渡部さんは、ガーデンふ頭から北に1.5km離れた一軒家で、奥さんと暮らしている。津波の「日頃のシミュレーション」について聞いた。

渡部三十男さん:
ここ(自宅向かいのマンション)の9階で、友達がおるもんで。俺がもし仕事でおらんときは、奥さんだけエディ(愛犬)を連れていくように

渡部三十男さんの妻(66):
ワンちゃんもいるし、主人は年齢が年齢だから走っていくこともできないし。たぶん車も浸水して動かなくなるから、やっぱり近くでないと不安

津波が起きたら、向かいの知人宅のマンションへ避難を想定。避難リュックには、乾パンやマスクなど14点。

そして犬用にも、タオルや毛布、3種類の非常食を準備している。11年前のあの日を境に津波への意識が変わった。

屋上に避難する階段も新設…"津波想定した避難訓練”の幼稚園

午前11時半。ガーデンふ頭の船着き場では、幼稚園の園児たちが大きな船をバックに写真を撮っていた。

ガーデンふ頭から北に1.5kmのところにある「慶和幼稚園」には、3歳から6歳までの園児190人が通っている。この日、海抜マイナス0.4m地点にある幼稚園では、月に一度の避難訓練が行われていた。園児たちは、緊急地震速報の警報音が鳴ると一斉に机の下に身を隠す。

そして、防災頭巾をかぶって建物の外へ。

幼稚園の教諭:
津波が来るかもしれません。今から上に移動します

点呼をとって、高さ約9mの屋上へ。東日本大震災のあと、津波を想定した避難訓練を始めた。

幼稚園の教諭:
地震が来たあとに、波が海の方からざぶーんときます。高い所に逃げます

屋上では、イラストを使って園児たちに津波の恐ろしさを伝える。この幼稚園では、東日本大震災の後に、屋上に避難できるように階段を取り付けた。

幼稚園の理事長の男性:
園の避難訓練の形も変わった。(以前は)津波への意識が低かった。たまに地震があると思うんですが、あのときの記憶が出てくるので、意識を高く持ち続けることはできている

11年前の震災に学ぶ教訓だ。

「意識が薄れている気が…」東日本大震災発生時は8歳だった男性

ガーデンふ頭では、名古屋港管理組合の職員らが高さ2.5mの防潮扉の確認をしていた。防潮扉は、街への浸水を防ぐために名古屋港全体に33か所設置されている。訓練では、巨大地震での停電を想定し防潮扉を手動で閉める。
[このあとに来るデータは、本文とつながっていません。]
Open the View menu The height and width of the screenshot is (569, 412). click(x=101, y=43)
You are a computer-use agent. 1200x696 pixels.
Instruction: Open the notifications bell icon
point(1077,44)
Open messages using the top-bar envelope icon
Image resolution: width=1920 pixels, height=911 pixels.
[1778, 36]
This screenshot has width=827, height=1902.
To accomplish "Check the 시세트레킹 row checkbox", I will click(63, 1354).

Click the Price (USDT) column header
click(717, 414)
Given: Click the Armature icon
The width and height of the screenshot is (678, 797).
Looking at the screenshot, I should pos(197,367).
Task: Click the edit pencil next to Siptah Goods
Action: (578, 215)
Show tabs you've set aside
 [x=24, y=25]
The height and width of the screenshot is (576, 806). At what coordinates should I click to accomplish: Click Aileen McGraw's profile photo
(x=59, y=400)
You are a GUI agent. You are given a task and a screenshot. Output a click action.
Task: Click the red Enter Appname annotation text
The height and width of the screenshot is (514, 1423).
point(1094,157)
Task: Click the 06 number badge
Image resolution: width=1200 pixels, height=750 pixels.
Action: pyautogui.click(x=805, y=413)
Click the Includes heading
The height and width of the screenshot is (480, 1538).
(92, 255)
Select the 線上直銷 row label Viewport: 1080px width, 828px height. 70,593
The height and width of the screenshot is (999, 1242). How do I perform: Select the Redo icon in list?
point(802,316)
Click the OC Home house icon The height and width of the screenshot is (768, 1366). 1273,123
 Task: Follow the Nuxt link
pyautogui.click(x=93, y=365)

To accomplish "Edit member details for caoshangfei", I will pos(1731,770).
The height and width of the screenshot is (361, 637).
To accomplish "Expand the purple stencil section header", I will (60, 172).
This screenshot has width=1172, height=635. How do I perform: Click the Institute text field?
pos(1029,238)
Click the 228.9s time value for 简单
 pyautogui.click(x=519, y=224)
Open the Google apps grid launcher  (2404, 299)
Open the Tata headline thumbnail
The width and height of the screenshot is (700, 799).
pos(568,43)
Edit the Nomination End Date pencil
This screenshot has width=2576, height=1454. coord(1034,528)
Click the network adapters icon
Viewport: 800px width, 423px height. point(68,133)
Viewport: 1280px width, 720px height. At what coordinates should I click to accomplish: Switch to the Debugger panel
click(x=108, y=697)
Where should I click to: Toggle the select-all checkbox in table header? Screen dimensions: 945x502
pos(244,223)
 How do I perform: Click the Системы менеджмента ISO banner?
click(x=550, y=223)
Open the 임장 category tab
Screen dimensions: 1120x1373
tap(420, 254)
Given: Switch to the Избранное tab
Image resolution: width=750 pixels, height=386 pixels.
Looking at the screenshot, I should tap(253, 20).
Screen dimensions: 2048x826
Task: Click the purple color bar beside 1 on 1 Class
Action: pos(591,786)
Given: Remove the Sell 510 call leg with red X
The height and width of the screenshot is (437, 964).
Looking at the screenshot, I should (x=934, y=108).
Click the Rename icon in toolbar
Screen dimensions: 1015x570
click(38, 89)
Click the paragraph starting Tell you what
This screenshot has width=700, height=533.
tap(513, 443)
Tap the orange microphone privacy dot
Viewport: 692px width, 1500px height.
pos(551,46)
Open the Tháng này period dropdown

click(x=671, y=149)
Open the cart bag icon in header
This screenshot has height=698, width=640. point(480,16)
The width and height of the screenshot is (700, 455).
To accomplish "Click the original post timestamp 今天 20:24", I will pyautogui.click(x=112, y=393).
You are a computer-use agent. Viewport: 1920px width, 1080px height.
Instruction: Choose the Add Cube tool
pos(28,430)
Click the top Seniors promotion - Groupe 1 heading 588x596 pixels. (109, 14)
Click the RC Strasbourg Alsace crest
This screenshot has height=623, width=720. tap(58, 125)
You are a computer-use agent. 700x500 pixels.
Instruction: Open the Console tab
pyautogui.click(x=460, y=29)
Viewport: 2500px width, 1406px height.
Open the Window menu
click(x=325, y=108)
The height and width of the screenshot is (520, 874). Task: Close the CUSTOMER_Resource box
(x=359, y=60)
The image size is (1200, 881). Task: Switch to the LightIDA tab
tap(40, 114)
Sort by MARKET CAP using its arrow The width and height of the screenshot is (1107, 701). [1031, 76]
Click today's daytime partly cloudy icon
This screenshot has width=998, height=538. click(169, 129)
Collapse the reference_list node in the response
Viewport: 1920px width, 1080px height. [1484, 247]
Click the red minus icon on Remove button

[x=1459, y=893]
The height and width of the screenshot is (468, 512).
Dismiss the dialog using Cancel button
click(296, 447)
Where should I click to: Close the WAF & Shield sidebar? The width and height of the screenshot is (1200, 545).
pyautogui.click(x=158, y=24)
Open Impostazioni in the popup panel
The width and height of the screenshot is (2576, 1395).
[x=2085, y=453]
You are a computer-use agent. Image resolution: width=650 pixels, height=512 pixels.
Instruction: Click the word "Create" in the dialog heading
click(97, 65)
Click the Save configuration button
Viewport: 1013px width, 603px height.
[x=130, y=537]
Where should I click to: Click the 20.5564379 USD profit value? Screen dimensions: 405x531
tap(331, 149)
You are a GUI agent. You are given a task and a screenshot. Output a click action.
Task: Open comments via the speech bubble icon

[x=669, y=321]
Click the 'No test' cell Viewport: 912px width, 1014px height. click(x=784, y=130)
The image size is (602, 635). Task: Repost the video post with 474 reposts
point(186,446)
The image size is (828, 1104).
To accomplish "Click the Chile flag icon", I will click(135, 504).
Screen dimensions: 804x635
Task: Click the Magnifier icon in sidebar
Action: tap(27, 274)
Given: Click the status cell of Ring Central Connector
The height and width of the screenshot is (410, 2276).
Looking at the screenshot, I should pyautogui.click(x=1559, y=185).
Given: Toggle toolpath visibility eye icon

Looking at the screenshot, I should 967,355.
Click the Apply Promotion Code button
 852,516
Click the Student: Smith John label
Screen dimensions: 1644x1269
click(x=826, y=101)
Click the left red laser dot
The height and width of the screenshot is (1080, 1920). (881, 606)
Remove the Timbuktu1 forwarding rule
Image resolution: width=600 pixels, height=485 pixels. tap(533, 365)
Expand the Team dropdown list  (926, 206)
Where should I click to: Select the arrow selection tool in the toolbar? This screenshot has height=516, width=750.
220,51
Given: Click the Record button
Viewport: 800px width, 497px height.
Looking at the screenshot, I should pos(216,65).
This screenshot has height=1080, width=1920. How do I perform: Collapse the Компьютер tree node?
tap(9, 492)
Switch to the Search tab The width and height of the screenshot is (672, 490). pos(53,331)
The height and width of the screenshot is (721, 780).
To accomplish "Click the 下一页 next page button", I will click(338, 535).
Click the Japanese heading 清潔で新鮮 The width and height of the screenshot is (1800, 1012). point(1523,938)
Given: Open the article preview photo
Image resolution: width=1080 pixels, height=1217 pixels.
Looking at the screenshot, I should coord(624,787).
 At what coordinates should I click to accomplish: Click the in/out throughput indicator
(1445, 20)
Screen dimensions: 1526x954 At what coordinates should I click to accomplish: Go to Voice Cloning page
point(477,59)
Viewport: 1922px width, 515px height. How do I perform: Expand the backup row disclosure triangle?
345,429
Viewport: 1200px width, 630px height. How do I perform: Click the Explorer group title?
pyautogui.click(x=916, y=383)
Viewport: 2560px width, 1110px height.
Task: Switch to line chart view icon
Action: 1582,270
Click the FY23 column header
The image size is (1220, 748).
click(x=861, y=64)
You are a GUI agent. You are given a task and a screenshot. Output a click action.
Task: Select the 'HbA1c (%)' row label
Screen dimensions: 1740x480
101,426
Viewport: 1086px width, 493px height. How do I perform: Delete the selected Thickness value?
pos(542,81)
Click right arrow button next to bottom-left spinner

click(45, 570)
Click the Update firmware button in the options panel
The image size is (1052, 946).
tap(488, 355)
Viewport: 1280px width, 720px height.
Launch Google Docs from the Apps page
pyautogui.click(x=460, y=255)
また、ガーデンふ頭の東側にある12階建ての「名古屋港管理組合 本庁舎」は、2012年に津波避難ビルに指定。津波や洪水の際には約2000人を収容できる。

午後3時。デートスポットとしても人気のガーデンふ頭には、若い人たちも訪れる。

船舶機関士を目指す専門学生(19):
(東日本大震災は)幼いときにあったから記憶があまりなくなってきて、社会全体でも意識は薄れている気がします

大学院生(25):
3.11の日、テレビを見たら、水が上っていくのを見たのがすごく印象深くて…。非常時の意識は強まったけど、心に釘が刺さって、まだ抜けずにしっかり刺さっている感じ

主婦(67):
ショックでした。一応の避難用品は揃えてはいるけど、時々点検しなきゃと思いつつ、おざなりになっています

東日本大震災から11年。名古屋港ガーデンふ頭には、いつ起こるか分からない災害に備える人々の姿があった。